With the miniaturization of personal computers, video cameras, mobile phones, etc., in the fields of information-related equipment and communication equipment, lithium secondary batteries have been put into practical use and widely used as power sources for these equipment because of their high energy density. On the other hand, in the field of automobiles, the development of battery electric vehicles is urgently needed due to environmental problems and resource problems, and lithium secondary batteries are being studied as a power source for these battery electric vehicles.

As a cathode active material in a battery, various oxides have been known. Conventionally, a layered compound including an O3-type structure has been used as the cathode active material. In the layered compound including the O3-type structure, a crystal structure may be changed in high potential condition such as 4.4 V or more. As a result, there has been a problem that the maintenance capacity rate is degraded when a charge and discharge cycle under the high potential condition is repeated.
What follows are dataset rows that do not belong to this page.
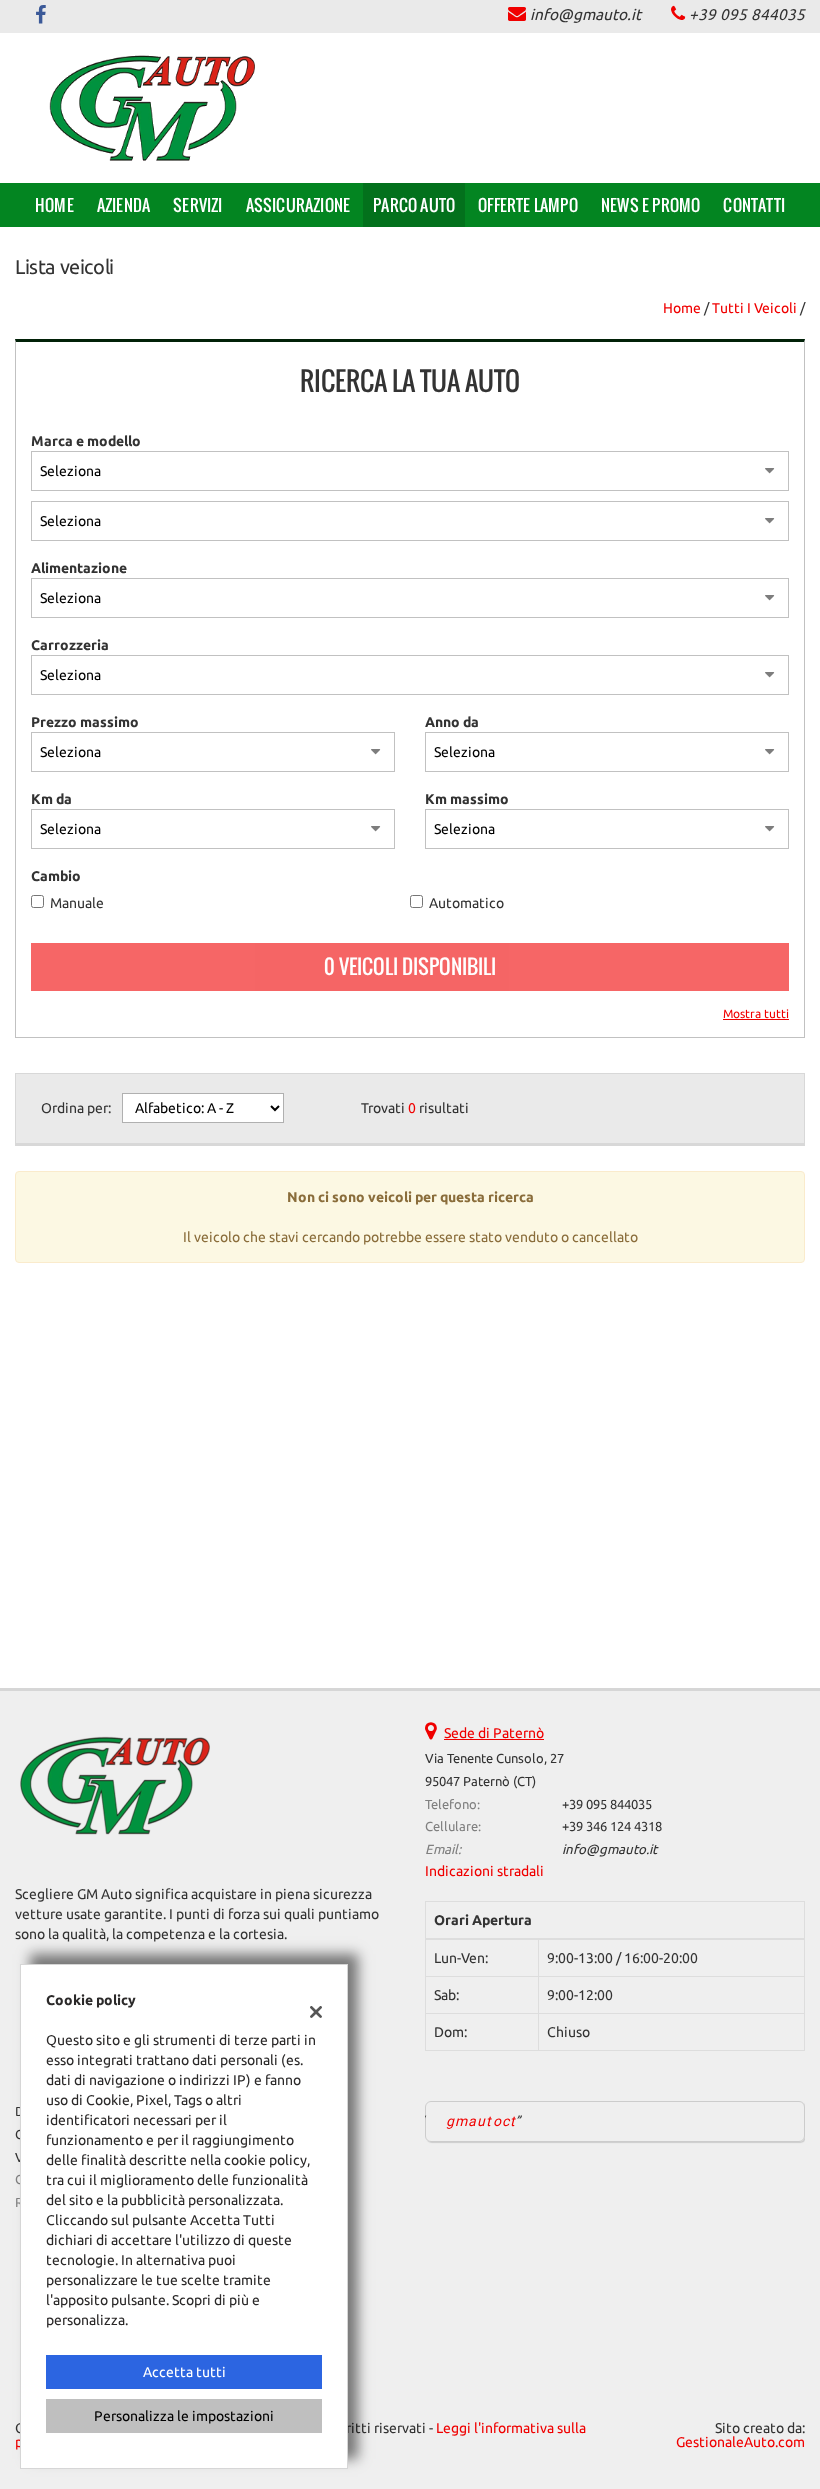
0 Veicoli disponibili (410, 966)
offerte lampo (528, 205)
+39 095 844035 (747, 14)
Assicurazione (298, 205)
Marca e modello (86, 441)
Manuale (77, 903)
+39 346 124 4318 (612, 1826)
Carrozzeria (70, 645)
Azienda (123, 205)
From the above background, for example, as disclosed in Patent Literatures 1 and 2, a method known is to synthesize a layered cathode active material including an O2-type structure by exchanging Na ions of a Na doped precursor including a P2-type structure with Li ions. Also, Non-Patent Literature 1 describes that faulted stacking structure would not be formed when a layered cathode active material with the O2-type structure is synthesized by a general method.

CITATION LIST

Patent Literatures

• Patent Literature 1: Japanese Patent Application Laid-Open (JP-A) No. 2014-186937
• Patent Literature 2: JP-A No. 2010-92824

Non-Patent Literature

• Non-patent Literature 1: F. Tournadre, et al., J. Solid State Chem. 177 (2004) 2803-2809.

SUMMARY OF DISCLOSURE

Technical Problem

From a viewpoint of improving performance of a battery, a cathode active material with excellent capacity properties has been demanded. The present disclosure has been made in view of the above circumstances and a main object thereof is to provide a method for producing a cathode active material with excellent capacity properties.

Solution to Problem

In order to solve the problem, the present disclosure provides a method for producing a cathode active material including an O2-type structure, the method comprising: a preparing step of preparing a transition metal oxide containing Na and including a P2-type structure; and an ion exchanging step of exchanging a Na ion included in the transition metal oxide with a Li ion; wherein temperature for the ion exchanging is 350° C. or more and 600° C. or less.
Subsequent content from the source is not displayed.